No one really knows where the stock market is going. Is the late-July plunge in stock indexes a momentary blip, or a sign of worse things to come? Will credit troubles and the ever-lower housing market do in the rest of the economy?
One thing is clear: Markets have entered a period of wild volatility. Indexes hit record highs and a week later fell almost 4% in two days.
"That is a sign the market is changing," says Hossein Kazemi, finance professor at the University of Massachusetts at Amherst. "There is a divergence of opinion" among investors, he says.
For this Five for the Money, we look at what investors can do to prepare for the worst. We call it our Bunker Portfolio. Feel free to compare this with last summer's edition, when the big worry was tension in the Middle East (see BusinessWeek.com, 7/17/06, "The Bunker Portfolio").
Before we lay out a few strategies, though, some warnings courtesy of the financial advisors we consulted for this story:
Risk is part of investing. If you're investing for the long term, don't get spooked just because of a little bad news. You can miss out on a lot of upside if, as often happens, the worst fears aren't realized. Also, don't make any sudden moves you will regret. If you switch strategies too often, trading costs may eat up your returns.
If, however, you're going to need to cash in your investments soon—for retirement, tuitions, or a home purchase—it makes sense to keep your money in a safe place. As Austin (Tex.) planner Morgan Stone points out, a market crash just before you need the money would be disastrous.
Also, if you really believe stock prices have peaked and the economy is facing a world of hurt, a safer investment strategy just might help you sleep better at night.
Whatever happens, here are five ways to help your hard-earned cash survive downturns and disruptions. We start with the most conservative—some might say boring— strategies and move on to riskier ways to prosper if things get dire.
If you're really worried, "there is no shame in being in cash," Kazemi says. With cash you'll lose out on big returns, but you won't lose any of your principal.
If you do cash out of other investments, there are better places to put the money than burying it in the backyard. Money-market funds provide an entirely safe spot to park cash while still getting a decent return. Marshall Groom, a financial advisor based in Richmond, Va., recommends the Vanguard Prime Money Market (VMMXX) fund. Another risk-free option is bank certificates of deposit, which are insured (up to $100,000 at any one bank) by the federal government. CDs, however, lock up your money for a period of time, often at least six months.
Advisors recommend that you have at least some of your portfolio in cash at all times. Cash worth at least three or four months of expenses can help out mightily in an emergency.

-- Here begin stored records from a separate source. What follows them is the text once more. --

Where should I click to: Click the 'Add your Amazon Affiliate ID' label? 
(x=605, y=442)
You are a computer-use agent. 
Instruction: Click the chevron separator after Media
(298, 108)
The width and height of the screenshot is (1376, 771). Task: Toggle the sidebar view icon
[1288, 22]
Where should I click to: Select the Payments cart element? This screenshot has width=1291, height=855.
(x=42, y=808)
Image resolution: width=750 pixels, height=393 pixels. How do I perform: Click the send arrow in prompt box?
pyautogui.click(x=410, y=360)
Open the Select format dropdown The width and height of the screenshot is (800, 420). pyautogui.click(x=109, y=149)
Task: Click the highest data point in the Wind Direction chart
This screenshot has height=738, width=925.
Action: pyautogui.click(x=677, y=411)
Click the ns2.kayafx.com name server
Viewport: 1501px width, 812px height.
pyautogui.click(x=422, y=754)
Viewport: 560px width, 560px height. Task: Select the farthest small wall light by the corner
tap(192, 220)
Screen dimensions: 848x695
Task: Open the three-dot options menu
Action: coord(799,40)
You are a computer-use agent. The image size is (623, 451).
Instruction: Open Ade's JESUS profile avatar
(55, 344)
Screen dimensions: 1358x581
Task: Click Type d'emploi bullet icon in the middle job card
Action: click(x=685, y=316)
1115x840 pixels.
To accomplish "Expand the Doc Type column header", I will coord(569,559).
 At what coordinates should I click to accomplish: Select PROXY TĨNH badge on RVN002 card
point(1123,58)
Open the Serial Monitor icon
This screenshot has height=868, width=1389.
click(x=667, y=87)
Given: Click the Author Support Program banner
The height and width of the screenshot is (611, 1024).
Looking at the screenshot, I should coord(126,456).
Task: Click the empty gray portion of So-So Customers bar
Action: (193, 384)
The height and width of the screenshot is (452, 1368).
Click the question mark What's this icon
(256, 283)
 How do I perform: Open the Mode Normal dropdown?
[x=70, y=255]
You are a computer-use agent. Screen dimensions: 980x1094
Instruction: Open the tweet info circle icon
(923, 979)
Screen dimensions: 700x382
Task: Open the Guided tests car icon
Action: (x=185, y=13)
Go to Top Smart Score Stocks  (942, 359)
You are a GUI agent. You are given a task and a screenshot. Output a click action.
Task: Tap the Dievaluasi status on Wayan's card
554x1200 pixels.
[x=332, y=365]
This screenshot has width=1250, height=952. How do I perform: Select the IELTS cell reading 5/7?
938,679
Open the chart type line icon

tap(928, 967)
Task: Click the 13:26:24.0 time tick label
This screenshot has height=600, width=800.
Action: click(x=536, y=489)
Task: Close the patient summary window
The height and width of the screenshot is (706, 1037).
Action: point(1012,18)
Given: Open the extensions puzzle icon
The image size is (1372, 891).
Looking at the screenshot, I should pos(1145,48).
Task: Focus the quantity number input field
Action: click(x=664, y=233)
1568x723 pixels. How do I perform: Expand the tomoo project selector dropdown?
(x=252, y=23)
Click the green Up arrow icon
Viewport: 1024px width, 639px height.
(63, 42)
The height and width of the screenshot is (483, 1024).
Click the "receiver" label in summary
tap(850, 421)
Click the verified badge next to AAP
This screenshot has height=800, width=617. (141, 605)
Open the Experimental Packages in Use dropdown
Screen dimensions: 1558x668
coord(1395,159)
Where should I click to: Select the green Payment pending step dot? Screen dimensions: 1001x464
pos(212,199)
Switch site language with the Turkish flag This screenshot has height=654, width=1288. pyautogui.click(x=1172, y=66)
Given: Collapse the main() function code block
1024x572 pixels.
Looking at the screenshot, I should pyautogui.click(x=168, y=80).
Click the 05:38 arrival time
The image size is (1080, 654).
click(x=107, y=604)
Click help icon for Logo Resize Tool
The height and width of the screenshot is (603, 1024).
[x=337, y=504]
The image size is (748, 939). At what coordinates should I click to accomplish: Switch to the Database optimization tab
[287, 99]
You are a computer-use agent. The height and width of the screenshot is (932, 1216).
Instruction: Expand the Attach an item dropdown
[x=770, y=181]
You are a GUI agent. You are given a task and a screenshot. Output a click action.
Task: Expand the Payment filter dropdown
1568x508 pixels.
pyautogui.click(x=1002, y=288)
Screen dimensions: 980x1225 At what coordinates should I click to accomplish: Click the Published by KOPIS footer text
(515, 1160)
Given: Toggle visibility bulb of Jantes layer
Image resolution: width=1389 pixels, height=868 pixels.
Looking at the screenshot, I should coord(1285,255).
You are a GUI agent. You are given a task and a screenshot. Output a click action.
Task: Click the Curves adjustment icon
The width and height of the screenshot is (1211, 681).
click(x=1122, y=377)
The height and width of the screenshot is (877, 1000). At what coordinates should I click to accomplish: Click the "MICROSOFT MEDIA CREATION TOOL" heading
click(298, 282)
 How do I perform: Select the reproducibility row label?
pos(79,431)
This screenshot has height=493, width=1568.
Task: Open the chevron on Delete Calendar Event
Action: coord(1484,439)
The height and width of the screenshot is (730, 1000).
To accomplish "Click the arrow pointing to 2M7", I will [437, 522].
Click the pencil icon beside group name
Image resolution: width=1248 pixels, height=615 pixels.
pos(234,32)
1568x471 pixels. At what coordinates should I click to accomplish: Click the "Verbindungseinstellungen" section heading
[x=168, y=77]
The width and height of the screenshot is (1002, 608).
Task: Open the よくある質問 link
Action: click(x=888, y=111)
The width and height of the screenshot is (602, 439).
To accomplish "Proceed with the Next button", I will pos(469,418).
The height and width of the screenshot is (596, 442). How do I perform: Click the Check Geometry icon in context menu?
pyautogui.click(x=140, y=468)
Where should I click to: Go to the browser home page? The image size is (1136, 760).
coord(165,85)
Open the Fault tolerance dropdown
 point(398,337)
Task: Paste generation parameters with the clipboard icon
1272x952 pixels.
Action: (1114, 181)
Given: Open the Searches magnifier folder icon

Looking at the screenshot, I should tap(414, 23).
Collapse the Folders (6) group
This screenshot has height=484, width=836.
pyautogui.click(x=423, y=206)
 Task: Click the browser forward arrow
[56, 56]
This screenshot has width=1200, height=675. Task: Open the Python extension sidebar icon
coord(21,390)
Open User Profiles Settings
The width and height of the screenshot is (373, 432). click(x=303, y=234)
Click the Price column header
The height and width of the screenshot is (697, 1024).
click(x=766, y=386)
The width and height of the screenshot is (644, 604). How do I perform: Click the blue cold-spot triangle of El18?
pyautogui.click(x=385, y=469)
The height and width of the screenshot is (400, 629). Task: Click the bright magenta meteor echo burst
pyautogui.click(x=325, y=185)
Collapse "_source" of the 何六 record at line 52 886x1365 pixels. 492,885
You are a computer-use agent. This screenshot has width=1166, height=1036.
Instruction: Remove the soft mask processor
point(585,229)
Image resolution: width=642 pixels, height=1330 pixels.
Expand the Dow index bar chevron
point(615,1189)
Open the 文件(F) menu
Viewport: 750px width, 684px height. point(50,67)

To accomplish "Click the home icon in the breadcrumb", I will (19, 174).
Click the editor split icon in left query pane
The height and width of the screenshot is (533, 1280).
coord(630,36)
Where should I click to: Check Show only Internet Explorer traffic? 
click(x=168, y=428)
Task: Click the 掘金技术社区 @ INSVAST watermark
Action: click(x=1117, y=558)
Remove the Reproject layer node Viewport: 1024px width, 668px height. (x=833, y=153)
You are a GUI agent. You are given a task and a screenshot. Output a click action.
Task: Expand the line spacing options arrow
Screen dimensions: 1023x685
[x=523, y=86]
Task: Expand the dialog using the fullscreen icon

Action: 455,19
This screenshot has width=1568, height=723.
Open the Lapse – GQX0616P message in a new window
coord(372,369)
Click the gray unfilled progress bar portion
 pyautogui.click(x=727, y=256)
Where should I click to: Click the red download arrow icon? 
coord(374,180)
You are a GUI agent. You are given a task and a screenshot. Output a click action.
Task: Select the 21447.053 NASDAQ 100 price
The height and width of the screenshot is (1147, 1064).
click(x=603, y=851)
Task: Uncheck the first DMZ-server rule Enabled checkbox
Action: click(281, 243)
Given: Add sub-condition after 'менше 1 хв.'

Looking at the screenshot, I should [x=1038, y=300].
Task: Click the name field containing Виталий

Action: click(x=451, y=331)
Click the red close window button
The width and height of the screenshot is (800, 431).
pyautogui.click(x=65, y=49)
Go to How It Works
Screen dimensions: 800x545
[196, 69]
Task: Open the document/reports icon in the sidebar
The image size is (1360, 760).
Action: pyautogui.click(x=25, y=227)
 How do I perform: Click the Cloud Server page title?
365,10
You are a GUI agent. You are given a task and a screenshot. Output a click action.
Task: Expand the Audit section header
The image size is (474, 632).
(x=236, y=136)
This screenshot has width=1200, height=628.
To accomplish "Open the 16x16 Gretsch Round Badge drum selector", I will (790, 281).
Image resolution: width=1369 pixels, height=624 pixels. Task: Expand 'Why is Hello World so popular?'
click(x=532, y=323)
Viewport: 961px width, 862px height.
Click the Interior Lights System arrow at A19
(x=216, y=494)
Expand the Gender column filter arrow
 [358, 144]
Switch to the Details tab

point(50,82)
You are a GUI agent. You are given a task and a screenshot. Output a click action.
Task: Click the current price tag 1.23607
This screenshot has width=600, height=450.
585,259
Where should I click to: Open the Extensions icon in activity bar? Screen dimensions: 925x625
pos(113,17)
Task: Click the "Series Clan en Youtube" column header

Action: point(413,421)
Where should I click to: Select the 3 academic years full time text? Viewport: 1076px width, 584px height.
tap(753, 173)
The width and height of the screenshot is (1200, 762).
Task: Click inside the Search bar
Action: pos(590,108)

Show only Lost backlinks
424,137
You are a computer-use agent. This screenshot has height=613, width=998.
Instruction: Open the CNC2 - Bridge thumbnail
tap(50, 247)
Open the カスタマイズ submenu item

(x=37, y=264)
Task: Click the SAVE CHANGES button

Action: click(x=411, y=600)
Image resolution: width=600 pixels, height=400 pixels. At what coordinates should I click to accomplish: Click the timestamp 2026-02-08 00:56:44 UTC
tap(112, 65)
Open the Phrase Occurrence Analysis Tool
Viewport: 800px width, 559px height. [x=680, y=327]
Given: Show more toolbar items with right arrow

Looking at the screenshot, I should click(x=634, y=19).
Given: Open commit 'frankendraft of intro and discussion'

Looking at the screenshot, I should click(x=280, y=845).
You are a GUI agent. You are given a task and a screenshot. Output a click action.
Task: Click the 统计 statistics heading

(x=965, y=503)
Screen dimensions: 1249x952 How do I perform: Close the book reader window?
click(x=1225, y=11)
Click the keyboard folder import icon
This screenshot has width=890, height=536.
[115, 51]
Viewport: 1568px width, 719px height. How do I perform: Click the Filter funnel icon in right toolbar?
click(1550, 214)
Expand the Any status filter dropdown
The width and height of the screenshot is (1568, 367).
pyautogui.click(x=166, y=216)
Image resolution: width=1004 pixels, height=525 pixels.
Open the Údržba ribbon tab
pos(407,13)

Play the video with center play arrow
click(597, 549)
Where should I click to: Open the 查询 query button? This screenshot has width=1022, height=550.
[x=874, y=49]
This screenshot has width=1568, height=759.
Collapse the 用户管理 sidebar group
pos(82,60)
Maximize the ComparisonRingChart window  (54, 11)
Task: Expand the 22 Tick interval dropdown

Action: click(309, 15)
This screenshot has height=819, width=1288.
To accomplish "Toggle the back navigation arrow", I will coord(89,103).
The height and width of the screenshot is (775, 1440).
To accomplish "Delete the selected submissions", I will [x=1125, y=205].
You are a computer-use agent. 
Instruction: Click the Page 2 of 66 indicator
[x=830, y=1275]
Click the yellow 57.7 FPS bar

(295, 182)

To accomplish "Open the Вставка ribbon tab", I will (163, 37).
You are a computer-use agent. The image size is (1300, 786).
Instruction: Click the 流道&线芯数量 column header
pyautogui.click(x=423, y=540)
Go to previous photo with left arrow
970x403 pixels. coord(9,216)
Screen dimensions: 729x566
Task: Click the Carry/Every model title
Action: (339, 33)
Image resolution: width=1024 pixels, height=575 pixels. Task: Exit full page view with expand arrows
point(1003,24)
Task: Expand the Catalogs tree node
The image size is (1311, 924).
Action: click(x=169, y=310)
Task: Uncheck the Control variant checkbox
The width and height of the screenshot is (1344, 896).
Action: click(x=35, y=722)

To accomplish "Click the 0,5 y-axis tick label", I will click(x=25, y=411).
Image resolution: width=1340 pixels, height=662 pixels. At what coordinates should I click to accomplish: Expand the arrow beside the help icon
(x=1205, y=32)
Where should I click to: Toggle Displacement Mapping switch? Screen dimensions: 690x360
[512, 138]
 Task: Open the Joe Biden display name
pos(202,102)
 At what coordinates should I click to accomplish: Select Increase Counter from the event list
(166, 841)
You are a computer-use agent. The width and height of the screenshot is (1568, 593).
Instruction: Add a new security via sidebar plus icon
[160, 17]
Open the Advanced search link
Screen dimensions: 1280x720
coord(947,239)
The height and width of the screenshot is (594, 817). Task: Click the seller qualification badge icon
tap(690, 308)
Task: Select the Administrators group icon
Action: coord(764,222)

Kazemi suggests the extremely cautious investor might wait on the sidelines in cash until October, when the ride might be a little less wild.
The safest investment out there may be government bonds. Yes, prices can fall, but you're guaranteed a certain return if you hold the bonds until maturity. TIPS bonds are guaranteed to beat inflation, which can sap your portfolio's buying power. If things get bad, an interest rate cut by the Federal Reserve might boost bond prices.
Until recently, markets gave investors little incentive to invest in somewhat-riskier corporate bonds. Yields were barely higher than those on government debt. "The market basically ignored risk," says Micah Porter, president of the Minerva Planning Group in Atlanta. With the recent credit crunch, that's starting to change. Porter says it may make sense to buy corporate bonds, but he recommends only those with very high grades that will hold up if the economy worsens, defaults rise, or the credit crisis deepens.
Most advisors say international investments are part of any diversified portfolio. Much of the world's economic growth is expected to come from outside the U.S. For risk-averse investors, international exposure lets you avoid the impact of disruptions in the U.S.
Countless mutual funds and electronically traded funds (ETFs) let Americans invest cheaply abroad. International investing also helps protect against a declining U.S. dollar. But a few warnings are necessary:
Emerging markets such as India and China are booming, but they may be less stable than the U.S. There is less market research abroad, and regulations that protect investors aren't as strict, says Avani Ramnani of Athena Wealth Advisors in Jersey City, N.J.
Barbara Camaglia, of Ohio-based Legacy Financial Advisors, says it's important to distinguish between emerging markets and developed markets. Stocks in Europe are no more risky than U.S. stocks, she says.